<<<<

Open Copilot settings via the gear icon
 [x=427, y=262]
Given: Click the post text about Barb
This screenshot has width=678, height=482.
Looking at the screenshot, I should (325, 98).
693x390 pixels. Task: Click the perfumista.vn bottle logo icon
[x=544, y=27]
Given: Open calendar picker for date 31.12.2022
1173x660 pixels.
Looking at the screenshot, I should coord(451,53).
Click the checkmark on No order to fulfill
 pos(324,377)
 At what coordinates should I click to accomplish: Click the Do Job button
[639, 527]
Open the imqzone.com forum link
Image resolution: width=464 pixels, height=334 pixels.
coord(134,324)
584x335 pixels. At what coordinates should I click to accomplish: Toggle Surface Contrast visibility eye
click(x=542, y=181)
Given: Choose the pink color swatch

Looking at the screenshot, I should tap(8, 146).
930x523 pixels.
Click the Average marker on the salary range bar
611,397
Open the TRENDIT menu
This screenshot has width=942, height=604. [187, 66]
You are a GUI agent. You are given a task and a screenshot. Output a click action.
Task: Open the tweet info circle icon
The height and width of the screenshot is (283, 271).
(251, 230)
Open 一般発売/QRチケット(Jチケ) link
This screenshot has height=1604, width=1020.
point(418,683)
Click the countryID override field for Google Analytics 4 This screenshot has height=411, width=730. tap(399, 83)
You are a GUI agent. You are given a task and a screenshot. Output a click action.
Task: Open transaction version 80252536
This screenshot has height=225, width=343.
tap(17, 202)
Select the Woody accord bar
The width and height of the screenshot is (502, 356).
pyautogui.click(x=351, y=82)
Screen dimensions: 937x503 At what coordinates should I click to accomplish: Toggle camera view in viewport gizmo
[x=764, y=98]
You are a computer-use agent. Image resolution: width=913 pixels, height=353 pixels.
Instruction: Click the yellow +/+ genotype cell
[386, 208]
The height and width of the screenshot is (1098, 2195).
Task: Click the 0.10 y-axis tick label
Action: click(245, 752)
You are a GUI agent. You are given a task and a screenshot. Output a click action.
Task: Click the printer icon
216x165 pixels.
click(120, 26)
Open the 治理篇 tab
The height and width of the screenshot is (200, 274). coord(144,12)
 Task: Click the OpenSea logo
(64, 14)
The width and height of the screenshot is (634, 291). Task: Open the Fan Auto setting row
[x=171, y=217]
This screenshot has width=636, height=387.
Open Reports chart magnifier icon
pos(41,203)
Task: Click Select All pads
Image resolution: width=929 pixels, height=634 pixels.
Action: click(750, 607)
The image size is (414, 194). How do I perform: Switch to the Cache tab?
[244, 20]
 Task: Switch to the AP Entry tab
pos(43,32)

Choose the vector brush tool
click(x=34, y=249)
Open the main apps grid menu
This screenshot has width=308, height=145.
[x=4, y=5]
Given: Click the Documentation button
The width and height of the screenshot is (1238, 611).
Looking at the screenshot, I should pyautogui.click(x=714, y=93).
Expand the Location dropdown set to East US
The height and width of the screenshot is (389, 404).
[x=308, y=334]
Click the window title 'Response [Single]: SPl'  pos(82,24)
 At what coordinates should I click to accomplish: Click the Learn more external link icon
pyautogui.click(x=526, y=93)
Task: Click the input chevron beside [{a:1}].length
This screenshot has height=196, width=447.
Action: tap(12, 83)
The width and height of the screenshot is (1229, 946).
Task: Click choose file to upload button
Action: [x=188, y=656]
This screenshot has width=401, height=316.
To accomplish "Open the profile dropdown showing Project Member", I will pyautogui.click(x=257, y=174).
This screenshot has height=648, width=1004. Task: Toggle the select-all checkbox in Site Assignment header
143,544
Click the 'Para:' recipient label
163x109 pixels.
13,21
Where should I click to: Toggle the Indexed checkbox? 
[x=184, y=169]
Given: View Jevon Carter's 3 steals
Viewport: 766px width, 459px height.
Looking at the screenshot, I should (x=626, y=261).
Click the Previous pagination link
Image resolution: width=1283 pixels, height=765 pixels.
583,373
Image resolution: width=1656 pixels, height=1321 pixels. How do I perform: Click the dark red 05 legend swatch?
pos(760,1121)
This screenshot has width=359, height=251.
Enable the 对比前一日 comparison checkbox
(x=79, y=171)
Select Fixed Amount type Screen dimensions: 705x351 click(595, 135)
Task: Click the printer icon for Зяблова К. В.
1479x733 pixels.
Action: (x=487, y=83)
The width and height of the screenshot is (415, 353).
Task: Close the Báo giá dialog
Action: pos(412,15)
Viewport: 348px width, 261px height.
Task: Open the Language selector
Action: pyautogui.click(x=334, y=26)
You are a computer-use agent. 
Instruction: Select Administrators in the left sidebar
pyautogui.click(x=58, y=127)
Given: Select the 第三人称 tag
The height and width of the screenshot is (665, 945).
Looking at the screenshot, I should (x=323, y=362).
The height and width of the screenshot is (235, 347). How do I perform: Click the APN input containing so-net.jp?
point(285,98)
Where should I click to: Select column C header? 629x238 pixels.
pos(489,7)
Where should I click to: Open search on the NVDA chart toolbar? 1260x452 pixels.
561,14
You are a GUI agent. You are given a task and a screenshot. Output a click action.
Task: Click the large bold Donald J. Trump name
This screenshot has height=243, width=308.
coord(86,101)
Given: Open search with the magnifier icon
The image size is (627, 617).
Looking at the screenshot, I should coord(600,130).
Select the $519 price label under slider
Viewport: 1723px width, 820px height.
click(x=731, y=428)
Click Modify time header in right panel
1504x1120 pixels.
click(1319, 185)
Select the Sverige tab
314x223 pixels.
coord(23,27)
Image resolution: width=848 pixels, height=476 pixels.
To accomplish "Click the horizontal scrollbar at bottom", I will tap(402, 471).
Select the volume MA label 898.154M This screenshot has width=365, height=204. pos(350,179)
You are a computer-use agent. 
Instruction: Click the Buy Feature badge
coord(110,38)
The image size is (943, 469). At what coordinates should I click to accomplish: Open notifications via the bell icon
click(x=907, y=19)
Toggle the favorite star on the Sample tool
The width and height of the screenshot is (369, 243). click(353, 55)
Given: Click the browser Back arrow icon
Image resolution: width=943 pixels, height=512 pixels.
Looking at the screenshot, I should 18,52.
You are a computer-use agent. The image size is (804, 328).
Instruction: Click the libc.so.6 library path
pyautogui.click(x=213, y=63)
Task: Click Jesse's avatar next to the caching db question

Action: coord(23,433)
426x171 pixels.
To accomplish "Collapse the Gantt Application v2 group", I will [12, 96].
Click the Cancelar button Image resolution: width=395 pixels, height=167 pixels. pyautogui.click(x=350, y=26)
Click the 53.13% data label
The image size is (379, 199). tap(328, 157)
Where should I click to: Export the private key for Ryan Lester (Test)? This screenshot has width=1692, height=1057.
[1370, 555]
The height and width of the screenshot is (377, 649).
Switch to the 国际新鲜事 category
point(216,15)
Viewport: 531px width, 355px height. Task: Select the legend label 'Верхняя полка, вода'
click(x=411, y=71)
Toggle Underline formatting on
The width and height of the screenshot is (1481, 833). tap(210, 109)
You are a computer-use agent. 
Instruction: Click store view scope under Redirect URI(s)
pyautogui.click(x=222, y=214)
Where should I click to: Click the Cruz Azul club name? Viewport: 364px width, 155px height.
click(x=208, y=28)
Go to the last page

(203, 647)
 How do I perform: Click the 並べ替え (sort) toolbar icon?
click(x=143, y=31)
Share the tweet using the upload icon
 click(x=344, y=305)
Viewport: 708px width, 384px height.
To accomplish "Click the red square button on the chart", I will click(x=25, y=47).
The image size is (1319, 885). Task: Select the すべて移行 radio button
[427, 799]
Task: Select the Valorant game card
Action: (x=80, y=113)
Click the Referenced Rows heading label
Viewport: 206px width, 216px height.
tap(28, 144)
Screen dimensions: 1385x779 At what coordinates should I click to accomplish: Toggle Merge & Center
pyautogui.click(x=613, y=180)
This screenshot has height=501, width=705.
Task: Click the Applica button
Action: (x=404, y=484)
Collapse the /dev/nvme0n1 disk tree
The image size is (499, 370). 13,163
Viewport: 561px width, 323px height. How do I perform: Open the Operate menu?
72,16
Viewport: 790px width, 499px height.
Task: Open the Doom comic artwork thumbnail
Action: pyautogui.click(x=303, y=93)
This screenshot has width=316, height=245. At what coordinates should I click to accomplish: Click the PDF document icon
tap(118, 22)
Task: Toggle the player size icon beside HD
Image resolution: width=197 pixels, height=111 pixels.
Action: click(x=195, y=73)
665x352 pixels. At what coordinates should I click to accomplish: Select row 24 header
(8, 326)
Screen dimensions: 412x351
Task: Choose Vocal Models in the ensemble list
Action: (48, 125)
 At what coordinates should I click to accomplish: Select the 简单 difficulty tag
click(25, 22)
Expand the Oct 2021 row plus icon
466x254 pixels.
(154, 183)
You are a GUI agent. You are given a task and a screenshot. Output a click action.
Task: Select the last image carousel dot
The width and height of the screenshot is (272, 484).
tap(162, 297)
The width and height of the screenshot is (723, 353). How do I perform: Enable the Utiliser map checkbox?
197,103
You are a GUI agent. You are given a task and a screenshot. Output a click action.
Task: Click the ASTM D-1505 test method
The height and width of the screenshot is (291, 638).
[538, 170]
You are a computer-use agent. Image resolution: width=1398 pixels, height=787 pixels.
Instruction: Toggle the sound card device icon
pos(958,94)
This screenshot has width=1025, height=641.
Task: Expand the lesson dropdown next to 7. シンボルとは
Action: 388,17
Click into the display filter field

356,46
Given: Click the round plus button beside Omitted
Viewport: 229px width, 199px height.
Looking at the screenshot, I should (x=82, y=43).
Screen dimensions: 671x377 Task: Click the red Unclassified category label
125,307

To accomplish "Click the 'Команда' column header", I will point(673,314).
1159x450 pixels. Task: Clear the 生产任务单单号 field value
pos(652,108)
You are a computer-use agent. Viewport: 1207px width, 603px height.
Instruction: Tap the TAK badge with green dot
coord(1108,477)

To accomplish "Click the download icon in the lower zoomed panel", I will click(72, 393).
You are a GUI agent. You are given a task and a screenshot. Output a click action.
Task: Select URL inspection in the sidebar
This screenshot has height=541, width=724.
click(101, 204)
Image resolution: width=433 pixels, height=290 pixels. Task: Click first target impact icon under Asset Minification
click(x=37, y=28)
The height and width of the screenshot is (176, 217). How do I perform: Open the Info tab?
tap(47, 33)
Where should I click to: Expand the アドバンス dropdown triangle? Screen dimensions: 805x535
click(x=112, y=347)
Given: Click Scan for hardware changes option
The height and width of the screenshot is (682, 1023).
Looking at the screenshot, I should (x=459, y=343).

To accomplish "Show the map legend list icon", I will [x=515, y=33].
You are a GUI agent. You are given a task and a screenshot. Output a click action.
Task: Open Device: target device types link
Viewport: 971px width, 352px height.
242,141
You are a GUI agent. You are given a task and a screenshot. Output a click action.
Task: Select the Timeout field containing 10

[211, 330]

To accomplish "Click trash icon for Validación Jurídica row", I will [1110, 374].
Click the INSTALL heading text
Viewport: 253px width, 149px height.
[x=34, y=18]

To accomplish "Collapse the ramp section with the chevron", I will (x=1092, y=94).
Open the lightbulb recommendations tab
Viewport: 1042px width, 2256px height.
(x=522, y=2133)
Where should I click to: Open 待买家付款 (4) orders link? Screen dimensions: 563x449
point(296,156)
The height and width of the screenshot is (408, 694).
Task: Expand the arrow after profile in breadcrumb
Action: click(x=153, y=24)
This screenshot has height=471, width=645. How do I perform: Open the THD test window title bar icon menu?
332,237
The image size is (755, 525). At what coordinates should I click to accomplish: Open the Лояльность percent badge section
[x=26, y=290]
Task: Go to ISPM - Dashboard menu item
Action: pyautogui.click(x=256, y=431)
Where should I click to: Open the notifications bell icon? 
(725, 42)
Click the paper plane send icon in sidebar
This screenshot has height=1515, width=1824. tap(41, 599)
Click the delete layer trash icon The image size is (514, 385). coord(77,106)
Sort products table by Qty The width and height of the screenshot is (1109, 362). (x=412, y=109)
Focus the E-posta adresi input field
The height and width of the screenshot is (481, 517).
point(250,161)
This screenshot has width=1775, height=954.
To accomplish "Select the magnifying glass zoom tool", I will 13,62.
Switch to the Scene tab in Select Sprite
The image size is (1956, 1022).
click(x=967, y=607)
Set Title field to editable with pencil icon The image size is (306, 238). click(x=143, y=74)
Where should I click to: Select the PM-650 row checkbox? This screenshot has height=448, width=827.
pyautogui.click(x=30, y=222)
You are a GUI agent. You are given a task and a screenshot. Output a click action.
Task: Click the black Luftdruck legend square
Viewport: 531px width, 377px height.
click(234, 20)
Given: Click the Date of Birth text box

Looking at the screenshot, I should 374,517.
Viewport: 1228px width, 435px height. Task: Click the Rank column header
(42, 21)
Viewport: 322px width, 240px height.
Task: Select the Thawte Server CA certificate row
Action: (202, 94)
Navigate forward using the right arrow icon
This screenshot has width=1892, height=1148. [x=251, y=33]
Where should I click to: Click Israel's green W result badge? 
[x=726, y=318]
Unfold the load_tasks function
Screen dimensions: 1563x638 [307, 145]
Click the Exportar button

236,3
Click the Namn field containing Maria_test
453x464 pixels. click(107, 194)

>>>>

Exercise goal
Show every line of the data above that contains the word "containing".

Answer to the problem
The height and width of the screenshot is (235, 347). How do I perform: Click the APN input containing so-net.jp?
Task: Select the Timeout field containing 10
Click the Namn field containing Maria_test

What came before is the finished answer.